> _TASK GOAL_: Make an exact copy, from the records below, of the lines from the line containing "WordPress (468, 275)" to the line containing "Личный кабинет (262, 2448)", both lines included, excluding pictures.

-------- INPUT DATA --------

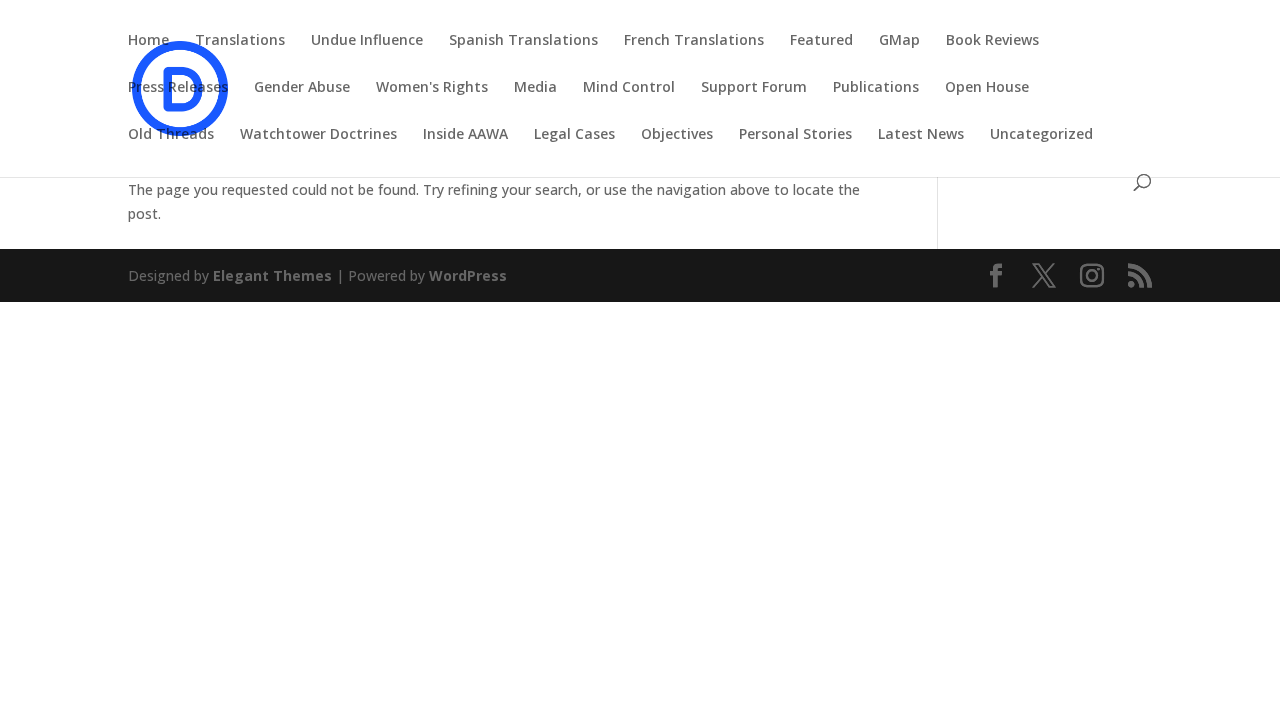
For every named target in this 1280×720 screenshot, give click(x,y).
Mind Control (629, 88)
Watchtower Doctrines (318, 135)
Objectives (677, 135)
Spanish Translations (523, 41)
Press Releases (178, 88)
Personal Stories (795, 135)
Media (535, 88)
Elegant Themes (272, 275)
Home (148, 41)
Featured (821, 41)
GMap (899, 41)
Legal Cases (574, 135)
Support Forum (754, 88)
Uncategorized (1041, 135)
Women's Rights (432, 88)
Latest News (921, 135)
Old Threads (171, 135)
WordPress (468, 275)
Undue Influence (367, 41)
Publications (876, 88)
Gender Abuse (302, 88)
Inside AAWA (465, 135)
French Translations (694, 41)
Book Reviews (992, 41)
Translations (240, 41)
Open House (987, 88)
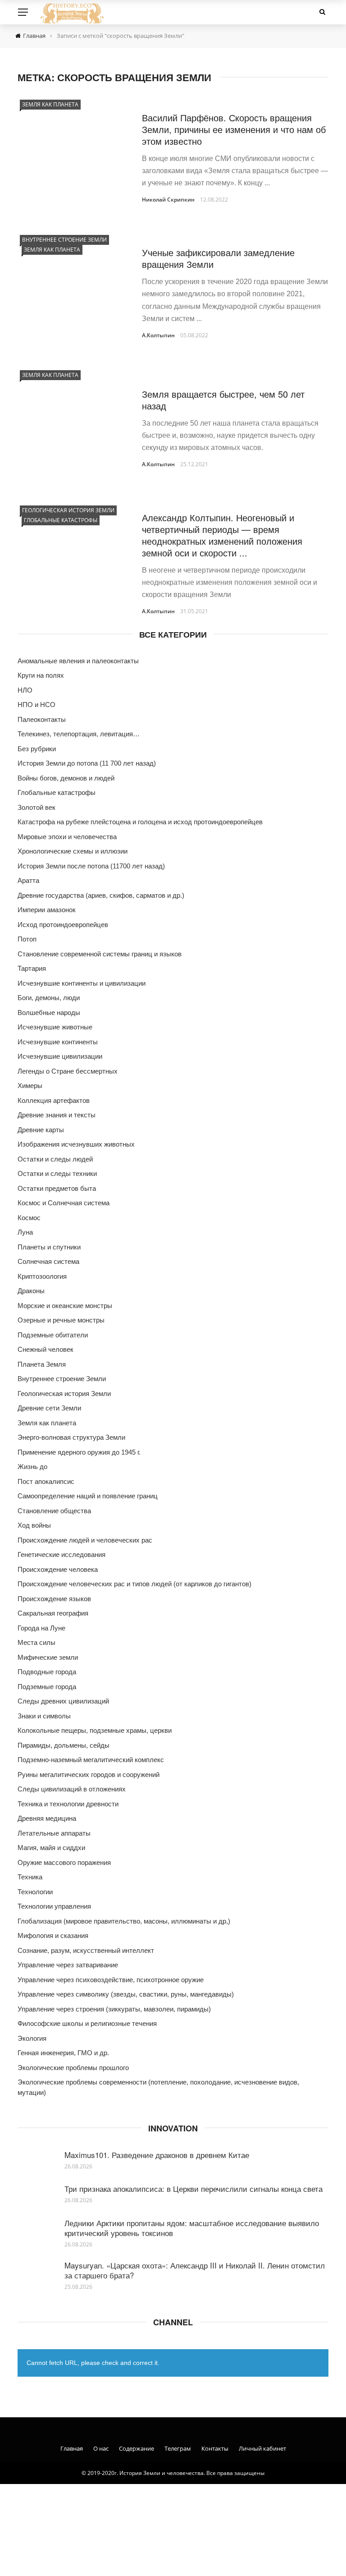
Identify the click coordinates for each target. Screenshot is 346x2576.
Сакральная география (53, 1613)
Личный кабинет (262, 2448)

--------
-------- INPUT DATA --------

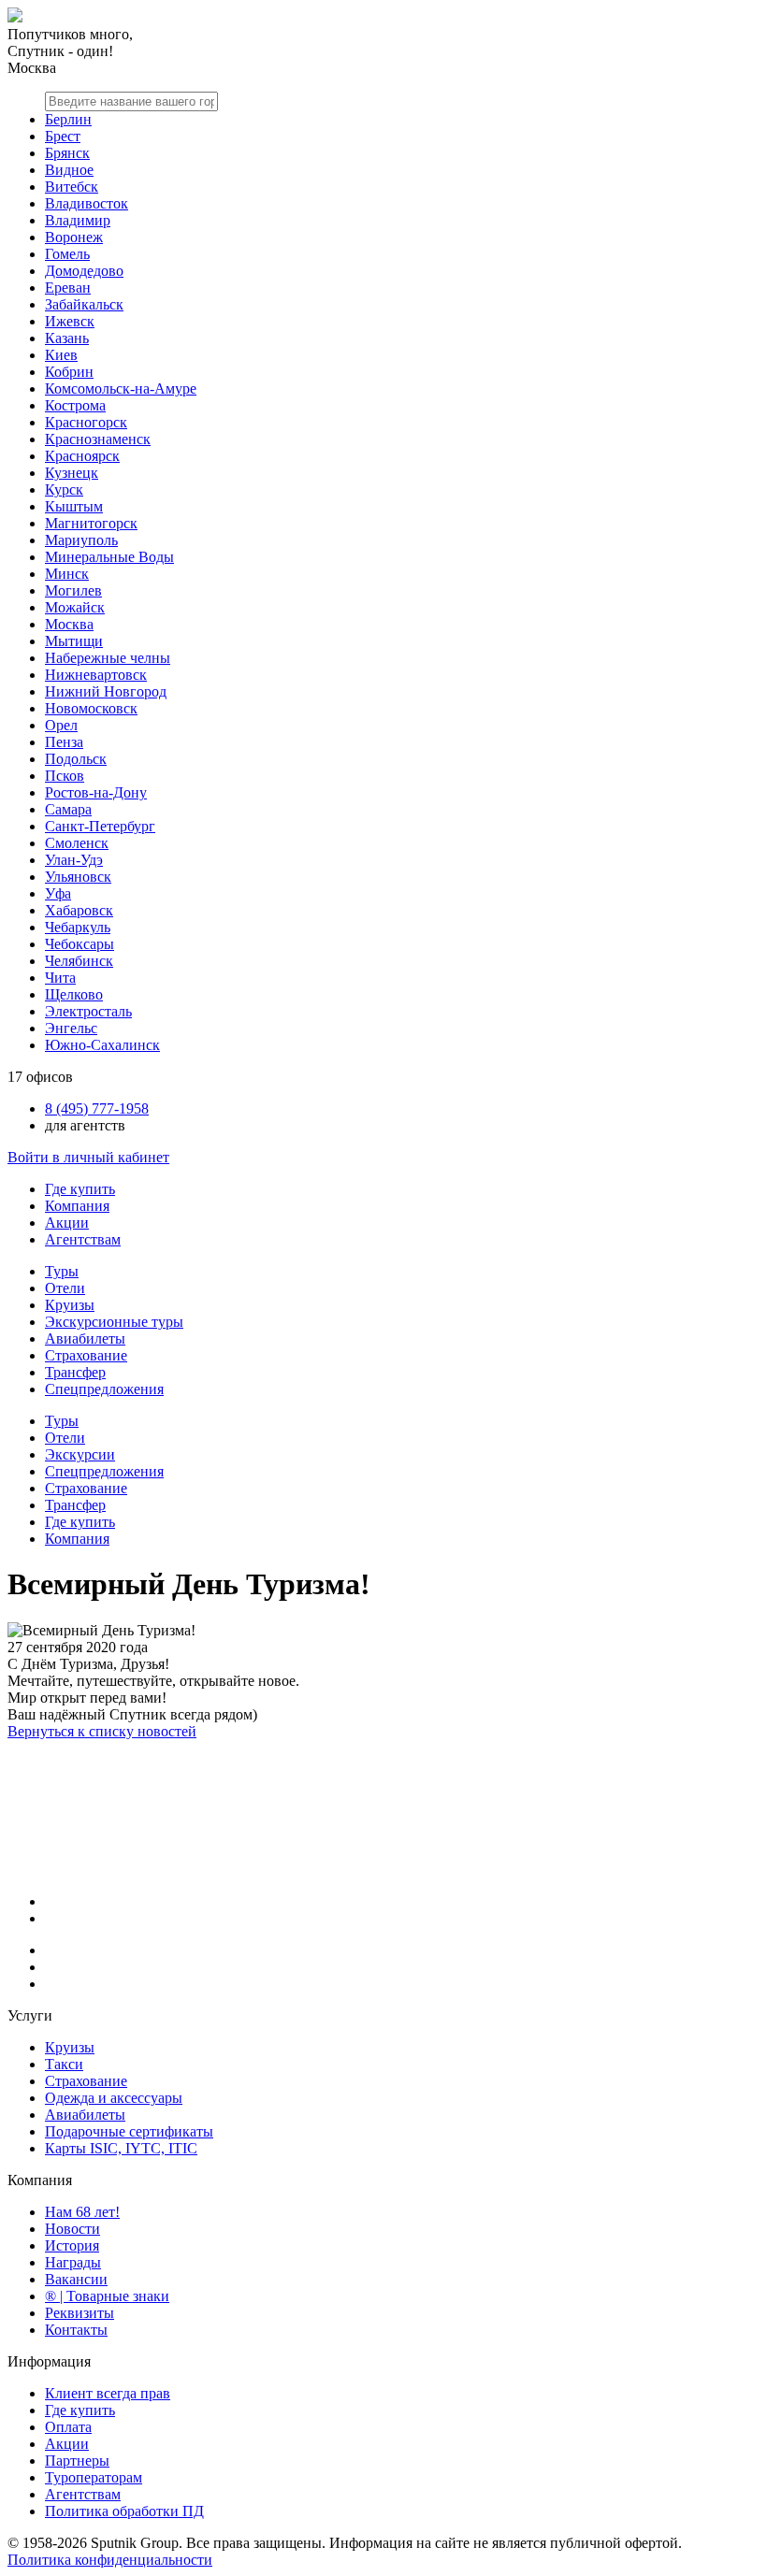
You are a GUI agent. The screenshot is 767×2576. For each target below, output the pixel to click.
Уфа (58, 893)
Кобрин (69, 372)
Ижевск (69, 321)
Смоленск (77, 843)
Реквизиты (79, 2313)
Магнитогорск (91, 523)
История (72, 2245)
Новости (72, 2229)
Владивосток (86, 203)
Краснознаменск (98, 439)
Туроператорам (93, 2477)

--------
-------- INPUT DATA --------

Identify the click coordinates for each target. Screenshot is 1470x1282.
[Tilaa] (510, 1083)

--------

> _WRITTEN SOLUTION_:
WordPress (468, 275)
Undue Influence (367, 41)
Publications (876, 88)
Gender Abuse (302, 88)
Inside AAWA (465, 135)
French Translations (694, 41)
Book Reviews (992, 41)
Translations (240, 41)
Open House (987, 88)
Identify the click coordinates for each target. Screenshot is 346x2576.
Сакральная география (53, 1613)
Личный кабинет (262, 2448)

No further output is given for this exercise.